Before

After

Project Overview
Built a roughly 18×24 covered pavilion off the back of a Simpsonville home with a full outdoor kitchen, stone wood-burning fireplace, and cedar-tongue-and-groove ceiling — designed to be the family's main entertaining space year-round, with HVAC mini-split provisions for future enclosure.
The Challenge
The homeowners had a small concrete patio and grilled in the driveway because there was no shade or rain protection behind the house. They wanted a true entertaining space — covered, with a real kitchen and a fireplace for the cooler months — that would tie cleanly into the home's existing brick and roofline rather than reading as a tacked-on add-on.
Our Solution
We engineered the pavilion as a structurally tied addition to the rear of the house — matching brick veneer columns at the corners, asphalt-shingle roof tied into the existing roofline at the same pitch, and a tongue-and-groove cedar ceiling for warmth. The outdoor kitchen runs along the rear wall with a stainless built-in grill, side burner, sink with hot/cold supply, beverage fridge, and quartz counters with a stone-faced front. The stone fireplace anchors the opposite end with a poured concrete hearth and reclaimed-wood mantel. Three ceiling fans, recessed lighting, and weatherproof outlets throughout; rough plumbing and electrical for a future side-wall enclosure and mini-split are already in the wall.
Scope of Work
- Engineered drawings, permits, and HOA architectural review
- Footing excavation and concrete piers for column loads
- Stained-concrete slab pour with embedded utility chases
- Matched brick veneer columns and skirt wall
- Roof framing tied into existing house roofline at matching pitch
- Architectural-shingle roof, fascia, soffit matched to existing house
- Tongue-and-groove cedar ceiling with three ceiling fans
- Stone wood-burning fireplace with engineered chimney and spark arrestor
- Built-in outdoor kitchen: grill, side burner, sink, beverage fridge, quartz counters
- Recessed lighting, weatherproof outlets, gas and water rough-in to fixtures
- Rough-in conduit and condensate line for future mini-split heat pump
Materials & Products
- •Matched modular brick veneer and red mortar
- •Architectural-shingle roof matched to existing
- •Western red cedar tongue-and-groove ceiling planks
- •Stainless built-in grill, side burner, and beverage fridge
- •Quartz outdoor-rated countertops with stone-veneer front
- •Natural stone fireplace with concrete hearth and reclaimed mantel
- •Galvanized B-vent chimney and spark arrestor
Frequently Asked Questions
How long did the pavilion take to build?
About 11 weeks on-site from concrete pour to final inspection, with 3 weeks of permit and HOA review beforehand. The brick column work and the fireplace chimney added time versus a basic pergola, but they're what gave the structure its permanent, integrated feel.

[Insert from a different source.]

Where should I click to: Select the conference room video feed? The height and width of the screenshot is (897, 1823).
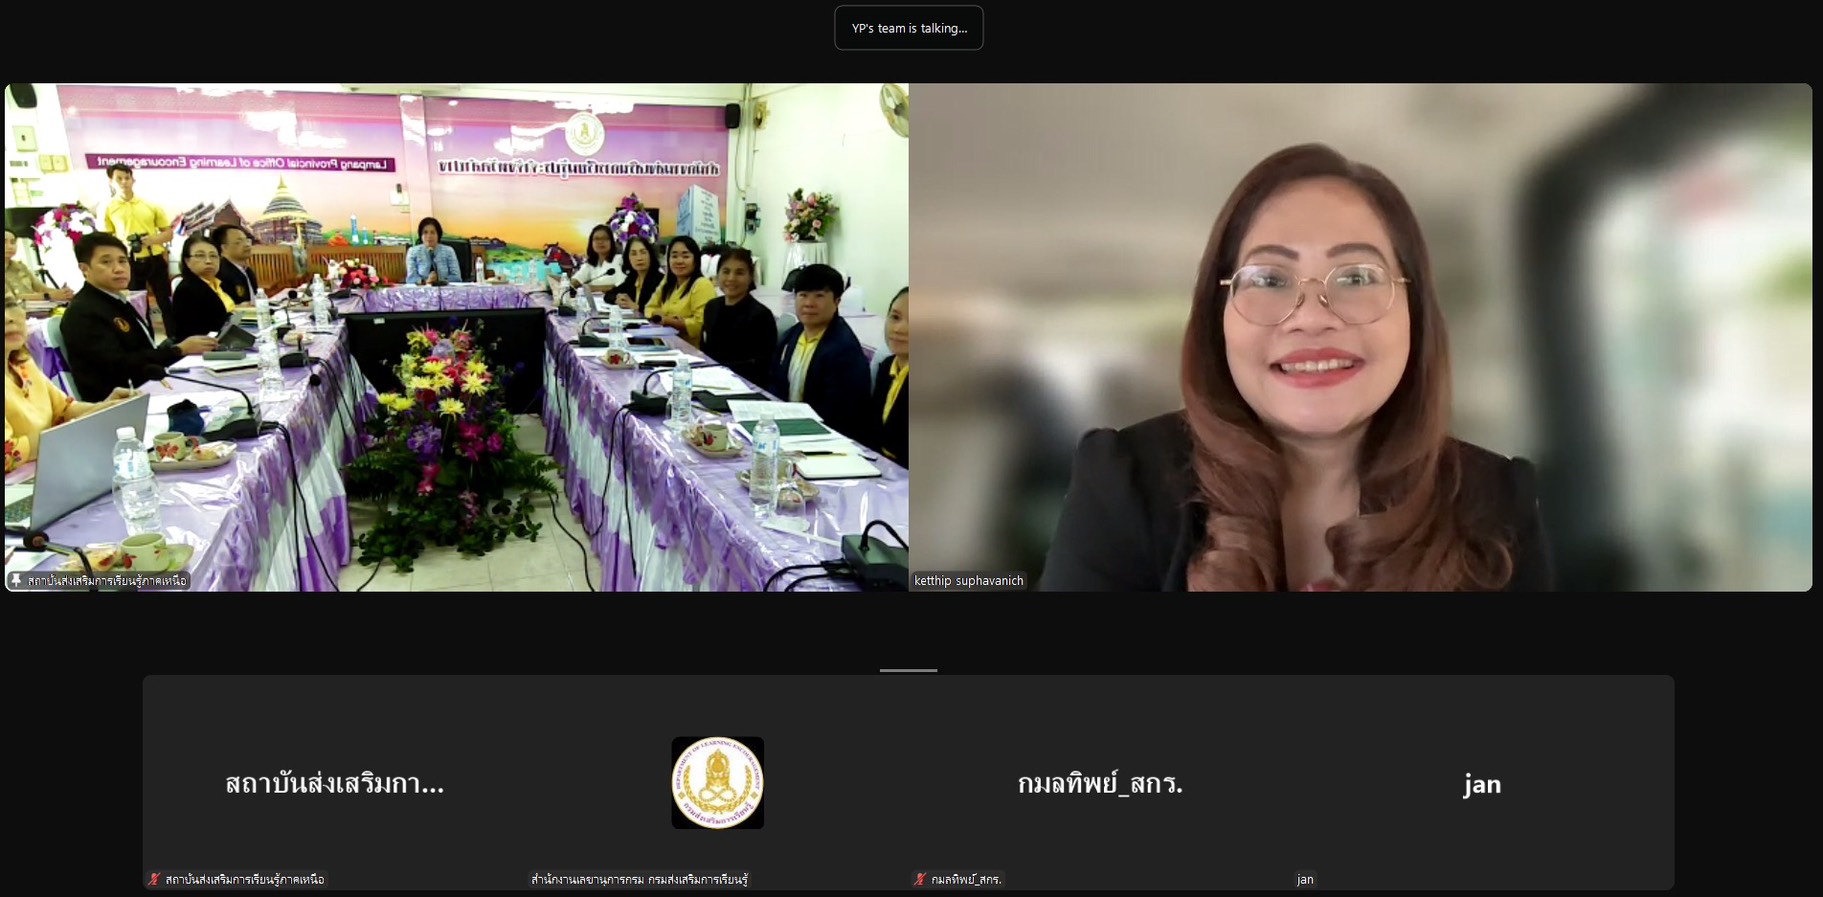coord(456,337)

Why rough-in for a mini-split if it's an open pavilion?
The homeowners may eventually screen or glass-enclose the rear wall to extend the season into the coldest months. Running conduit and a condensate line during the initial build adds a few hundred dollars; retrofitting later would be several thousand and involve cutting concrete.
Is the wood-burning fireplace safe under a wood ceiling?
Yes — the chimney is fully engineered with proper clearances to combustibles per code, a Class-A insulated flue, and a spark arrestor at the cap. The hearth is poured concrete with a non-combustible front, and the ceiling is at the engineered minimum clearance. All inspected and signed off on by the building official.